Previous in the series: The Sign of Four.
After getting angry at period-typical misogyny and racism in the first two Sherlock Holmes novels, Nickie suggested that I might find the short stories to be more palatable, so I was curious to find out whether that would be true for The Adventures of Sherlock Holmes. Though I’ve read (or listened to) all twelve stories before, it’s been a long time, so my tastes might definitely have matured out of them.
There was only one instance, in A Case of Identity, in which I felt that Arthur Conan Doyle really mistreated one of his female characters: Holmes works out exactly how his client, Miss Sutherland, was manipulated and deceived but declares that she won’t believe him if he tells her, so just leaves her to get on with her unhappy life! Clearly, it’s the solving of the puzzle that matters to Sherlock (and Dr Watson), and not the actual result of his actions. That would be okay, except that I increasingly feel as though the same is true of Arthur Conan Doyle, and what’s forgivable in a flawed character is less so in a real person.
Outside the wind still screamed and the rain splashed and pattered against the windows.
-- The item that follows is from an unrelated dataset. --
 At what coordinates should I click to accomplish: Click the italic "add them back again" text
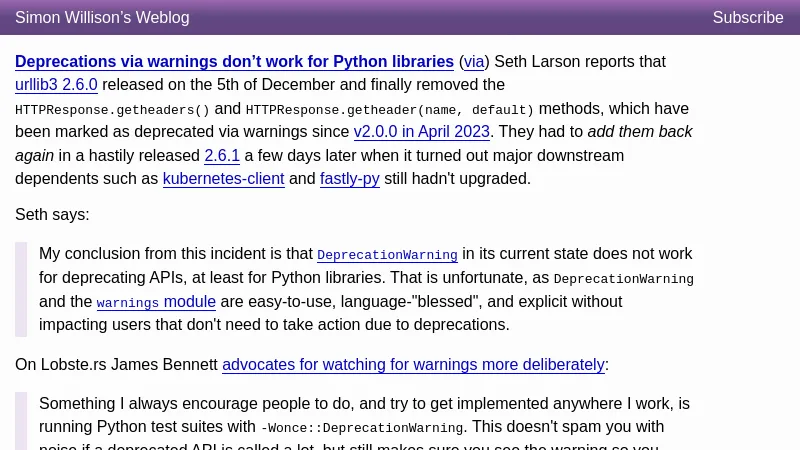[x=639, y=132]
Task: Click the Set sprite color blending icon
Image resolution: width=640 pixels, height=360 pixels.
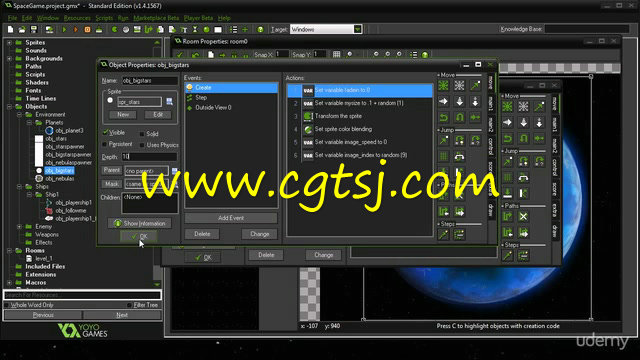Action: (308, 129)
This strange, wild story seemed to have come to us from amid the mad elements — blown in upon us like a sheet of sea-weed in a gale — and now to have been reabsorbed by them once more.The Adventures of Sherlock Holmes, Arthur Conan Doyle
For the most part, the beginnings of the stories were a little tediously repetitive: Watson notes that Sherlock solves cases for the nobility, but says that these are sometimes less interesting and shows off Sherlock’s skills less well than whichever case he’s introducing. There’s nothing wrong with a formula that works, I suppose, but I might recommend not reading these stories back to back to back.
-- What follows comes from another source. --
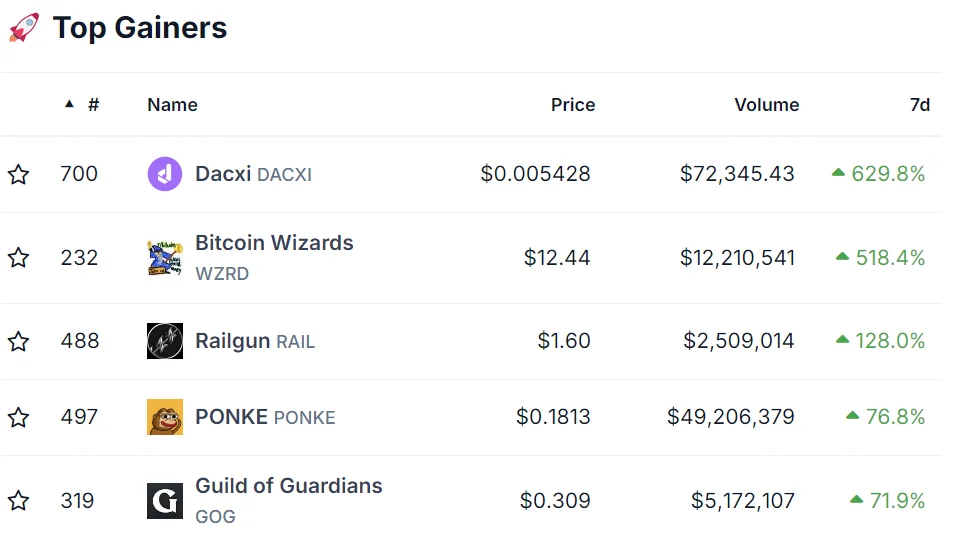971x542 pixels.
Task: Sort the table by Price column
Action: [x=573, y=105]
For many years [Sherlock] had adopted a system of docketing all paragraphs concerning men and things, so that it was difficult to name a subject or person on which he could not at once furnish information.The Adventures of Sherlock Holmes, Arthur Conan Doyle
The problems and their solutions are clever, and anyone reading these for the first time would likely be carried along by that alone. (Except in the case of The Five Orange Pips, which is sadly incredibly obvious to a modern reader. I can only assume that the Klu Klux Klan was less familiar to British readers in 1892 than it would be today.) Remembering the endings of ten out of twelve stories definitely put me in a position to notice more of the flaws!